To help cultural organizations make informed decisions about resuming programming this season, the consulting firm WolfBrown has created an online resource, the Audience Outlook Monitor (AOM). It draws on research data gathered via surveys deployed at regular time intervals by cohorts of cultural organizations in different cities, in partnership with funders and service organizations. Among the AOM survey cohorts, four choruses are participating: the Bel Canto Chorus, Milwaukee; the Los Angeles Master Chorale; the Toronto Mendelssohn Choir; and VocalEssence, Minneapolis.
In an online executive briefing on September 20, WolfBrown principal Alan Brown reported on surveys of audience attitudes conducted September 14–17. Here are some of the key takeaways for the choral field:
Readiness to return is still down, but no longer declining.
After what Brown described as a “dramatic deterioration” in willingness to attend performances, September findings show a slight turnaround. Between July and August, the percentages of people who said they're ready to go out fell from 61 percent to 37 percent, but this month 45 percent are saying they’re ready to attend now, according to surveys by AOM’s orchestra cohort.
Many are still waiting till next year.
The latest research indicates there's still "a big chunk of demand that's not going to materialize until some point next year,” Brown said, although there’s an uptick here too. Whereas in August, 32–37 percent of respondents said they won’t come back until January 2022 or later, now the range is 31–32 percent. (The figures are presented as ranges because they result from separate surveys by two cohorts: performing arts centers and orchestras.) “I imagine that you're all seeing very unusual patterns of demand at this point,” Brown told his online audience, “because you have so many people who want to come out but don't feel it's safe, and others who are just really gung ho.”

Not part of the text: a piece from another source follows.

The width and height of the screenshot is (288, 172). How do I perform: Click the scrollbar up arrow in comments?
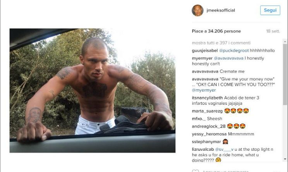(285, 42)
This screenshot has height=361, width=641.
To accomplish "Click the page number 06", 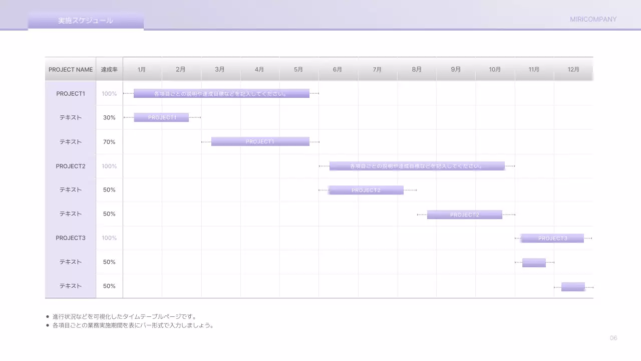I will [x=613, y=338].
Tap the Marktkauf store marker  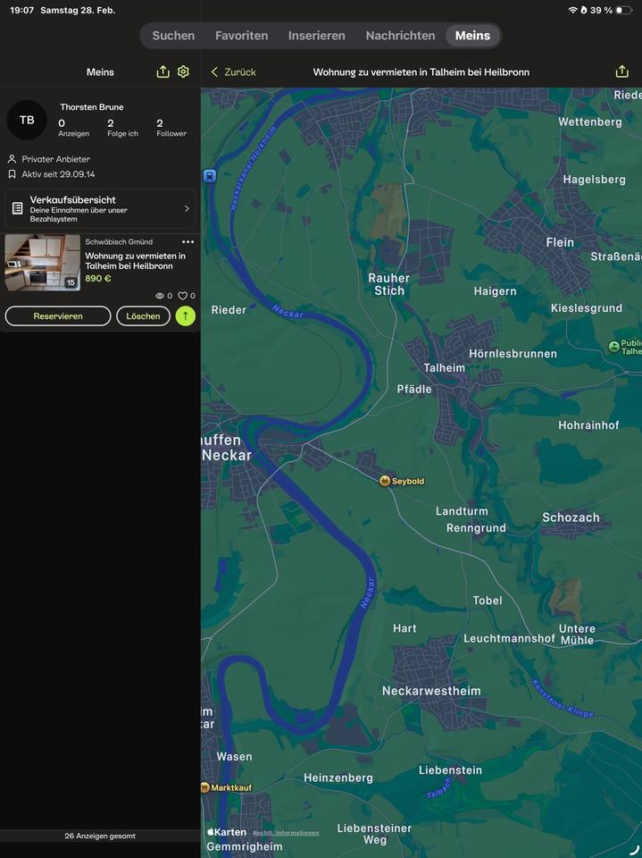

Demand for tickets has been declining slightly.
September surveys from the orchestra cohort say 18 percent of respondents recently bought single tickets for live music, compared to 25 percent in July and 20 percent in August. Purchases of live program subscription or series tickets, which stood at 17 percent in July and 15 percent in August, are now at 14 percent.
Support for vaccine-only admittance has strengthened.
Brown described this as “a dramatic shift.” In Milwaukee, where vaccine-only admittance has been least popular among seven cities being studied, support has risen to 51 percent, up from 21 percent in July and 41 percent in August. On the other end of the spectrum, support in New York is now at 79 percent, compared to 59 percent in July and 73 percent in August. Brown noted that between 25 and 35 percent of all respondents now say they would attend cultural events at venues requiring proof of vaccination, masks, and distancing. “Many of you are offering some of these protocols, but not all of these protocols, particularly distancing,” he said. “So what we're learning here is that people actually might be willing to go out—some of the very, very cautious people—but only with all three of the big health safety protocols in place.”
Re-entry experiences are generally positive.
When people who have come back to cultural venues are asked how comfortable they felt, they’ve rated their experience between 4 and 4.5 on a scale of 1 to 5, Brown said. “People are having great experiences and we really need to reflect that back to those who are who are not yet comfortable going out.” A couple of factors are key in shaping re-entry decisions. One leading indicator of people’s willingness to return is vulnerability, Brown said. In the orchestra cohort, 42 percent of respondents are feeling vulnerable to a serious health outcome from COVID. Perceptions of infection rates are also factors. In August, 85 percent of respondents felt the situation was getting worse in their region. In September, 47 percent reported those feelings, “so we kind of bounced back to where we were in July,” Brown said.
Alan Brown’s monthly executive briefings are archived on the AOM website. His next briefing will stream live on Monday, October 18, at 1:30 p.m. EDT. Brown’s reports draw on surveys deployed each month by AOM’s national orchestra and performing arts center cohorts, as well as regional surveys conducted in alternate months.